How to Treat and Prevent Dark Spots on Deep Skin Tones
Dark spots, or hyperpigmentation, can appear on all skin types and tones, but are particularly prevalent amongst those with deeper skin tones. The good news is that discoloration can be effectively managed and even prevented. To help find out how to address dark spots on skin of color, we consulted with Dr. Peter Schmid, plastic surgeon and SkinCeuticals ambassador.
What Is Hyperpigmentation?
Hyperpigmentation is characterized by patches of dark skin discoloration that may be a form of freckles, blemishes, post acne marks or melasma. “It is one of the most common reasons patients consult with me,” says Dr. Schmid . “Rest easy, because many of these conditions are able to be addressed with a commitment to regular skin care, be that with a quality at-home regimen or advanced in-office treatment.”
What Causes Dark Spots or Hyperpigmentation?
Dark spots and patches can appear for a number of different reasons. According to the American Academy of Dermatology, spots occur on dark skin tones when an aggressor triggers the skin to produce extra melanin, the substance that gives skin its color. Those triggers can include certain medications, a breakout, irritation from skin-care products, hormonal fluctuations and more.
“The most prevalent cause of hyperpigmentation is unprotected sun exposure, subsequent sun damage and aging of the skin,” says Dr. Schmid. “All skin types remain vulnerable to UV radiation, be there cloudy skies or rain. Sun damage and pigmentation management demands preventative skin care.” Keep in mind that UV exposure can darken pre-existing spots, which is even more incentive to be diligent with sunscreen use.

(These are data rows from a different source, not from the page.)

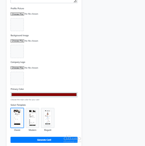The width and height of the screenshot is (145, 146).
Task: Click the Primary Color label
Action: [17, 89]
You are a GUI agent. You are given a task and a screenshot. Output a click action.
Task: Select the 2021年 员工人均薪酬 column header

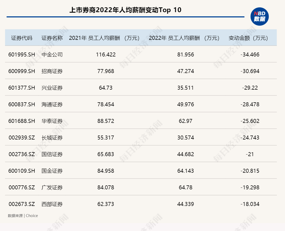click(105, 38)
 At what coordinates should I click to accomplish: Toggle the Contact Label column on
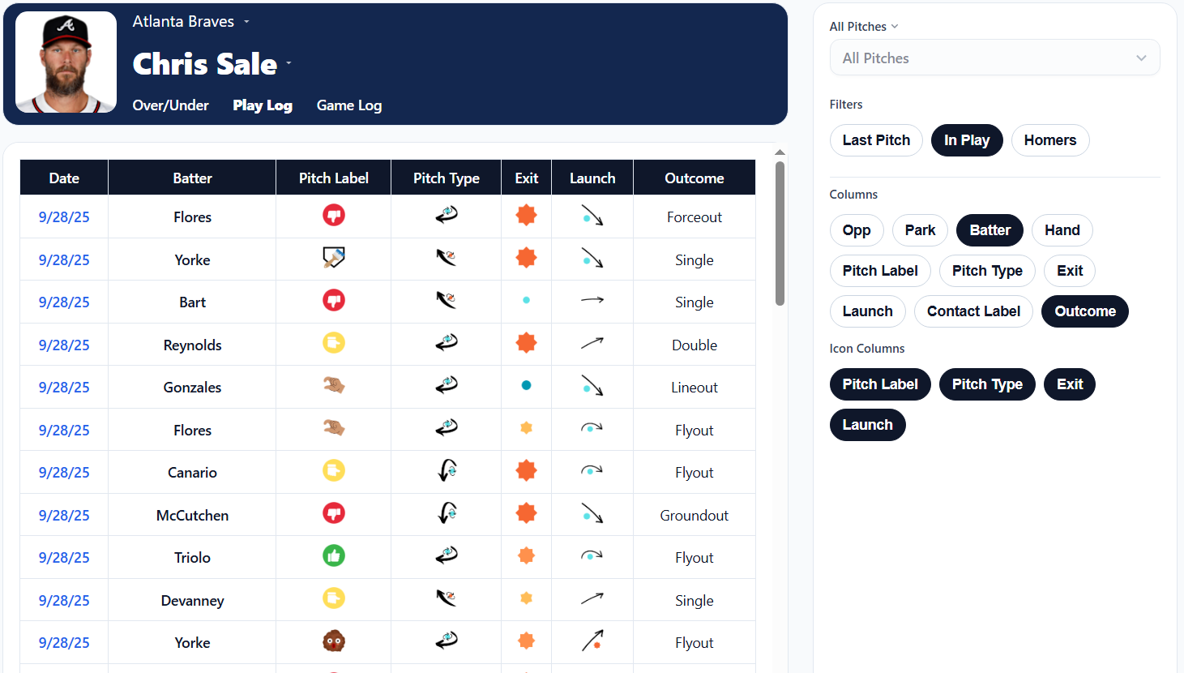(x=973, y=311)
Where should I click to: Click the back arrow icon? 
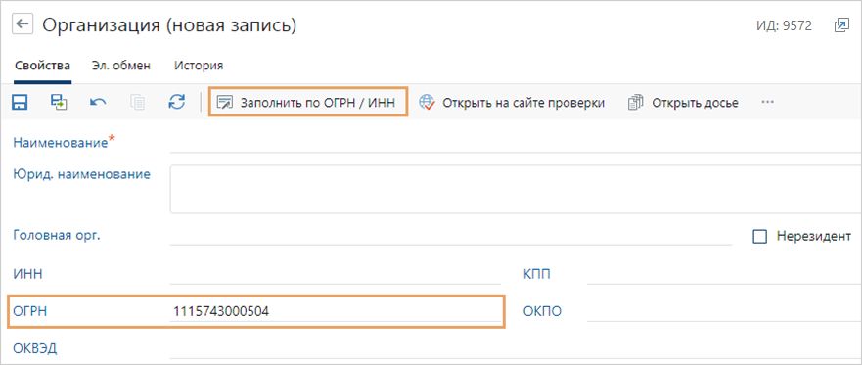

To keep your skin protected, look for a broad spectrum UVA/UVB physical or chemical sunscreen that you can wear every day. We like the CeraVe Sheer Tint Hydrating Sunscreen With SPF 30. Take your sun protection measures a step further by covering up with protective clothing, seeking shade and avoiding peak sun hours.
When Can Dark Spots Appear?
Dr. Schmid says that he often begins seeing dark spots on teenagers and those in their 20s due to hormonal changes or daily sun exposure. Once they appear, it’s crucial to begin taking action sooner rather than later. “Unfortunately, most hyperpigmentation remains persistent or darkens over time if not addressed,” Dr. Schmid says. “In fact, bad habits in our teen years can set us up for the future health of our skin, as the skin has a memory of repetitive sun exposure, long hours of tanning and burns.”
How to Address Dark Spots on Skin of Color
There are simple skin-care habits you can adopt to help improve the appearance of dark spots. As far as professional treatments go, Dr. Schmid says that chemical peels and microneedling may help improve the clarity of the skin when paired with the right skin-care regimen.
“My recommended home regimens vary based upon the skin type, skin sensitivity and severity of the hyperpigmentation,” Dr. Schmid says. To start, try “a medical-grade cleanser combined with SkinCeuticals C E Ferulic, followed by a broad-spectrum sunscreen.”
If your skin is void of redness, broken capillaries or hypersensitivity, Dr. Schmid recommends retinol products. “Retinol therapy, however, should be prescribed under the direction of a professional,” he says. “And product efficiency relies upon the proper timing and method of application.” Just keep in mind that retinol use can cause skin sensitivity to sunlight. When applying retinol products to the skin, pair them with broad-spectrum sunscreen during the day to protect your skin from UV rays.
How to Prevent Dark Spots on Dark Skin Tones
Tip #1: Wear Broad-Spectrum Sunscreen
Because people of color have more melanin in their skin, many wrongly assume that they’re naturally more protected from harmful UV rays. However, applying sunscreen is an absolute must across all skin tones and types. For an option that doesn’t leave a white cast, we like Black Girl Sunscreen Broad Spectrum SPF 30.
Tip #2: Start Your Routine Early
Your best defense (after sunscreen, that is) is starting a solid skin-care regimen as early as possible and continuing that routine throughout your lifetime. To find out what skin-brightening products or dark spot correctors might be best for your specific skin type and needs, consult with your dermatologist.
Tip #3: Target Acne
If you have acne-prone skin and can reduce the risk of breakouts, you can help prevent hyperpigmentation from forming. In addition to SPF, make sure you’re using gentle yet effective acne-fighting products in your routine when necessary. One of our go-to products is the CeraVe Resurfacing Retinol Serum.